* Excerpts from a dataset:
============================================================
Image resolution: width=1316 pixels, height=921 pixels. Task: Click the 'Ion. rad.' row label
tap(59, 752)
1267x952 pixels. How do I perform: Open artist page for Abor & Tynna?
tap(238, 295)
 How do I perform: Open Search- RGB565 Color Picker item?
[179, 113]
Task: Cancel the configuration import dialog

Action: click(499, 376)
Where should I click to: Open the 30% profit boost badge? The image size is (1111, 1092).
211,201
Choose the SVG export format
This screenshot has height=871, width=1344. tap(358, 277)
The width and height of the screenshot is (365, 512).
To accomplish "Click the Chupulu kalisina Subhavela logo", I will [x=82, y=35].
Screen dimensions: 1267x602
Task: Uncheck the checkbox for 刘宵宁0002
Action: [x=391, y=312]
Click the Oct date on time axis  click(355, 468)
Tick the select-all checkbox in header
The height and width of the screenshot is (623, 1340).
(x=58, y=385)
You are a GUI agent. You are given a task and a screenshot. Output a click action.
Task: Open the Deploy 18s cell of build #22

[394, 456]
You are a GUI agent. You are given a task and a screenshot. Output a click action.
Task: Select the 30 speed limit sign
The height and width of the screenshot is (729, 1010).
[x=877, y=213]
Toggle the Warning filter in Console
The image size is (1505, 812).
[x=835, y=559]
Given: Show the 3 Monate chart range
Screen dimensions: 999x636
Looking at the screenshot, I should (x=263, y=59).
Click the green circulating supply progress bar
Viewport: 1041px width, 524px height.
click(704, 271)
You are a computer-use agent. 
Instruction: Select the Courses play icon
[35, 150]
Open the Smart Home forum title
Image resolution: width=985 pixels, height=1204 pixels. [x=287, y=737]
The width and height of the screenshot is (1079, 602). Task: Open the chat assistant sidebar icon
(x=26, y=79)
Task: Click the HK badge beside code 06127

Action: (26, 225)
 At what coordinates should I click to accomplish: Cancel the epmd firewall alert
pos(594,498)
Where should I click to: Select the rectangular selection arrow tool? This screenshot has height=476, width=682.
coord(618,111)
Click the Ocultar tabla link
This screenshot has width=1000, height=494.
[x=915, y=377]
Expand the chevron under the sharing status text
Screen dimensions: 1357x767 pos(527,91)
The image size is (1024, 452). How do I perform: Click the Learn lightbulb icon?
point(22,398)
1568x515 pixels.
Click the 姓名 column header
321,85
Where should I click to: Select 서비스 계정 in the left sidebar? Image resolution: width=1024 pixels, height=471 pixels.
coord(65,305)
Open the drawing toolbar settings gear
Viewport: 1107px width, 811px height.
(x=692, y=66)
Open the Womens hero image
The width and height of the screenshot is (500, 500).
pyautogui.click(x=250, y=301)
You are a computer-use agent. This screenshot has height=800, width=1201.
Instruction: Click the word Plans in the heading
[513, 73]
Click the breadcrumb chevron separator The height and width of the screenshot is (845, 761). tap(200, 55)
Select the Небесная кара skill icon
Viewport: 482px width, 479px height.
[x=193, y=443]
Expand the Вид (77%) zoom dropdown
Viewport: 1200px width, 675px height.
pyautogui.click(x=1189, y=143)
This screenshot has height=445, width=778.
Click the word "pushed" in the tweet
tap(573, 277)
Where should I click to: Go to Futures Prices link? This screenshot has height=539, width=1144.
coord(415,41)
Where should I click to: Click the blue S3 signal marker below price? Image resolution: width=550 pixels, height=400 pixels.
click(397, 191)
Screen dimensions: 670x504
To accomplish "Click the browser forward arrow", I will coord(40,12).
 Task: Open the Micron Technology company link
============================================================
* Action item:
All records shown above need to be written out again verbatim.

* Answer to the exercise:
Image resolution: width=1316 pixels, height=921 pixels. Task: Click the 'Ion. rad.' row label
tap(59, 752)
1267x952 pixels. How do I perform: Open artist page for Abor & Tynna?
tap(238, 295)
 How do I perform: Open Search- RGB565 Color Picker item?
[179, 113]
Task: Cancel the configuration import dialog

Action: click(499, 376)
Where should I click to: Open the 30% profit boost badge? The image size is (1111, 1092).
211,201
Choose the SVG export format
This screenshot has height=871, width=1344. tap(358, 277)
The width and height of the screenshot is (365, 512).
To accomplish "Click the Chupulu kalisina Subhavela logo", I will [x=82, y=35].
Screen dimensions: 1267x602
Task: Uncheck the checkbox for 刘宵宁0002
Action: [x=391, y=312]
Click the Oct date on time axis  click(355, 468)
Tick the select-all checkbox in header
The height and width of the screenshot is (623, 1340).
(x=58, y=385)
You are a GUI agent. You are given a task and a screenshot. Output a click action.
Task: Open the Deploy 18s cell of build #22

[394, 456]
You are a GUI agent. You are given a task and a screenshot. Output a click action.
Task: Select the 30 speed limit sign
The height and width of the screenshot is (729, 1010).
[x=877, y=213]
Toggle the Warning filter in Console
The image size is (1505, 812).
[x=835, y=559]
Given: Show the 3 Monate chart range
Screen dimensions: 999x636
Looking at the screenshot, I should (x=263, y=59).
Click the green circulating supply progress bar
Viewport: 1041px width, 524px height.
click(704, 271)
You are a computer-use agent. 
Instruction: Select the Courses play icon
[35, 150]
Open the Smart Home forum title
Image resolution: width=985 pixels, height=1204 pixels. [x=287, y=737]
The width and height of the screenshot is (1079, 602). Task: Open the chat assistant sidebar icon
(x=26, y=79)
Task: Click the HK badge beside code 06127

Action: (26, 225)
 At what coordinates should I click to accomplish: Cancel the epmd firewall alert
pos(594,498)
Where should I click to: Select the rectangular selection arrow tool? This screenshot has height=476, width=682.
coord(618,111)
Click the Ocultar tabla link
This screenshot has width=1000, height=494.
[x=915, y=377]
Expand the chevron under the sharing status text
Screen dimensions: 1357x767 pos(527,91)
The image size is (1024, 452). How do I perform: Click the Learn lightbulb icon?
point(22,398)
1568x515 pixels.
Click the 姓名 column header
321,85
Where should I click to: Select 서비스 계정 in the left sidebar? Image resolution: width=1024 pixels, height=471 pixels.
coord(65,305)
Open the drawing toolbar settings gear
Viewport: 1107px width, 811px height.
(x=692, y=66)
Open the Womens hero image
The width and height of the screenshot is (500, 500).
pyautogui.click(x=250, y=301)
You are a computer-use agent. This screenshot has height=800, width=1201.
Instruction: Click the word Plans in the heading
[513, 73]
Click the breadcrumb chevron separator The height and width of the screenshot is (845, 761). tap(200, 55)
Select the Небесная кара skill icon
Viewport: 482px width, 479px height.
[x=193, y=443]
Expand the Вид (77%) zoom dropdown
Viewport: 1200px width, 675px height.
pyautogui.click(x=1189, y=143)
This screenshot has height=445, width=778.
Click the word "pushed" in the tweet
tap(573, 277)
Where should I click to: Go to Futures Prices link? This screenshot has height=539, width=1144.
coord(415,41)
Where should I click to: Click the blue S3 signal marker below price? Image resolution: width=550 pixels, height=400 pixels.
click(397, 191)
Screen dimensions: 670x504
To accomplish "Click the browser forward arrow", I will coord(40,12).
 Task: Open the Micron Technology company link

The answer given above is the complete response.